In short, ISPs could make it harder for your video content to reach the people you intend to reach.
Net Neutrality’s most vocal proponents use the hypothetical situation of ISPs blocking access to competitors of their television businesses. For example, Comcast ,who owns NBC, could block their customers’ access to Netflix. This is unlikely to happen, however, as ISPs would still be expected to followed antitrust laws (though whether or not these laws will be enforced is another story).
But ISPs could also block access to content it deems to be unlawful. This includes blanket blocks or throttling of platforms that peddle in user generated content. The Pirate Bay is a textbook example of unlawful content, but YouTube may fall under that blanket as well, since ISPs could argue that its unreasonable to expect any platform to police copyright violations and so it’s best to block the whole lot.
A more likely scenario is ISPs will strong-arm Google (i.e., YouTube) into taking an even heavier-handed approach to policing copyright violations of content owned by the ISP, throttling YouTube if Google doesn’t comply. Under this scenario, the already frequent ContentID flags YouTubers experience would be even more frequent.
Additionally, and even more likely, ISPs could charge a premium to either consumers, creators or distributors of streaming video content. That is, they could claim that video streaming is causing undue congestion on their networks and that in order to reduce bandwidth usage, they have to increase the cost of delivering video content. Since they’re still prohibited from engaging in anti-competitive behavior, this means blanket fees across all video streaming services. Basically, the cost of doing business as an online video creator would go up.
The reverse may happen as well. In fact, it already has.

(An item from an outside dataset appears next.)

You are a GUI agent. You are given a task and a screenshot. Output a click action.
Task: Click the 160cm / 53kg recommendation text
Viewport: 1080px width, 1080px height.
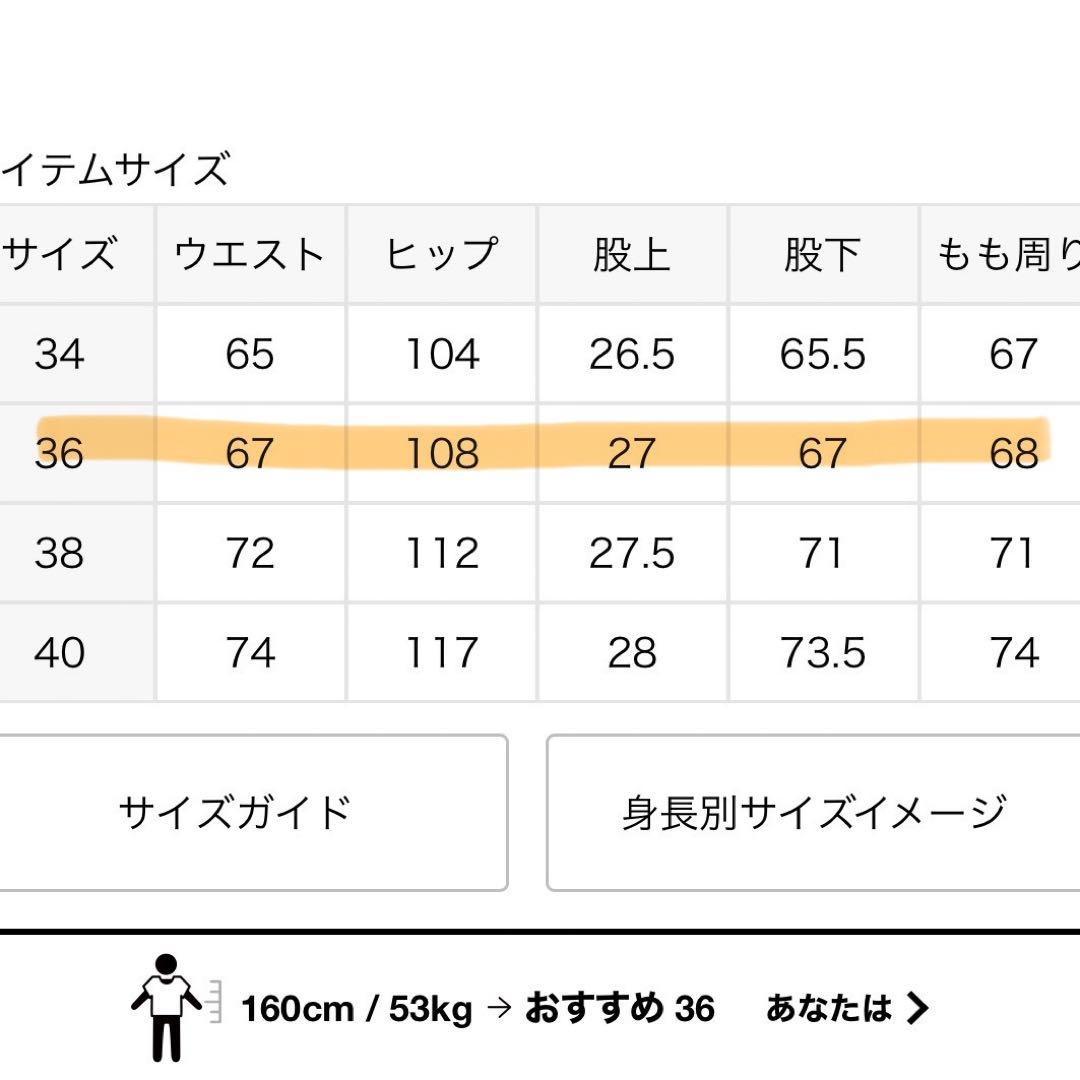[356, 1009]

T-Mobile offers a mobile program called Binge On, which is a violation of Net Neutrality that is not being addressed by the FCC. Customers of Binge On can consume video content from Amazon, YouTube, Hulu and more streaming video providers without using any of their allotment of mobile data. Sounds great as a consumer, but as a video creator, you’re at a distinct disadvantage if you’re trying to distribute your video on a platform other than those blessed by T-Mobile. Forget trying to host videos yourself on your own website; T-Mobile customers will have to pay for that bandwidth and will be less likely to watch. Programs like this cement the competitive hold established companies currently have and cripple competition from new companies.
Even if ISPs don’t target the Netflix’s or Hulu’s of the world, It is possible ISPs could throttle platforms which independent creators rely on, but which ISPs consider a threat to their content business. For example, ISPs may charge YouTube and Vimeo enough in fees as to make it as expensive to publish content online as it is to broadcast on the airwaves or over cable lines. In doing so, they could argue that imposing these fees levels the playing field for video content, regardless of the distribution method.
Net Neutrality opponents often refer to the idea that competition will keep ISPs from imposing fees on popular sites and content or blocking some sites and platforms entirely. This argument ignores the fact that only 36 percent of urban census blocks and six percent of rural census blocks have more than one broadband provider. For the majority of Americans, there simply is no competition for broadband service. Without Title II and with no competition, ISPs will have no incentive to uphold the video delivery standards we’re used to today.
Whether or not you believe it’s the federal government’s responsibility to regulate ISPs in this way, one thing is clear. ISPs have a lot to gain and online video creators have a lot to lose.